[Input data]

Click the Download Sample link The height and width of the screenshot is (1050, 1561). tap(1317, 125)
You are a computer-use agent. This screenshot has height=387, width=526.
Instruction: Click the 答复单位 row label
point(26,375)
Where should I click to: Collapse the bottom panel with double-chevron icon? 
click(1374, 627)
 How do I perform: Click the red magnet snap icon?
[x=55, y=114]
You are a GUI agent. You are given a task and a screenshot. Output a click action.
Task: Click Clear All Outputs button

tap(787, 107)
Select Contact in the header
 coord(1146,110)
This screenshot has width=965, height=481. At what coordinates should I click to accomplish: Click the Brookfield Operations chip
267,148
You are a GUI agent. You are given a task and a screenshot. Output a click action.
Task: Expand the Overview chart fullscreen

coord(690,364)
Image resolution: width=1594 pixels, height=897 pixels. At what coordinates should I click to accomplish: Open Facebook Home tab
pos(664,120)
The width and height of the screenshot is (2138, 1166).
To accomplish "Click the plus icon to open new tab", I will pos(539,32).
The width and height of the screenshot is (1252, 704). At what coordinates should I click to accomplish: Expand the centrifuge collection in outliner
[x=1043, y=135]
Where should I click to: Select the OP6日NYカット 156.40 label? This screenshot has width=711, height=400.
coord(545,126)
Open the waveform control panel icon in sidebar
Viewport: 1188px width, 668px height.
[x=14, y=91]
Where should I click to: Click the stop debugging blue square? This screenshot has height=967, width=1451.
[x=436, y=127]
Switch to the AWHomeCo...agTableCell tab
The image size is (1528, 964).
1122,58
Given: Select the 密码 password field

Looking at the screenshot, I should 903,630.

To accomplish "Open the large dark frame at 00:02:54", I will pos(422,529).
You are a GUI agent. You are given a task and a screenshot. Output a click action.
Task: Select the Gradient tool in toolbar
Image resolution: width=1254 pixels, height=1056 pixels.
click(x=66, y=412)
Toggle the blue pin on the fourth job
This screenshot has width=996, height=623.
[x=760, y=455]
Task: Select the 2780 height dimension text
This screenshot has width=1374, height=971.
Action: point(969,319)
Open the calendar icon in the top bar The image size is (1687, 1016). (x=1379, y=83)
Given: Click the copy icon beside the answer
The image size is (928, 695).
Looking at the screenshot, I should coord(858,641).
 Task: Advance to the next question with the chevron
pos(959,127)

[/Input data]

- _Required work_: With the line containing "Open the calendar" as the first and the final line of the entries above as the last, write out that span exactly and nothing more.

- _Exercise response_:
Open the calendar icon in the top bar The image size is (1687, 1016). (x=1379, y=83)
Given: Click the copy icon beside the answer
The image size is (928, 695).
Looking at the screenshot, I should coord(858,641).
 Task: Advance to the next question with the chevron
pos(959,127)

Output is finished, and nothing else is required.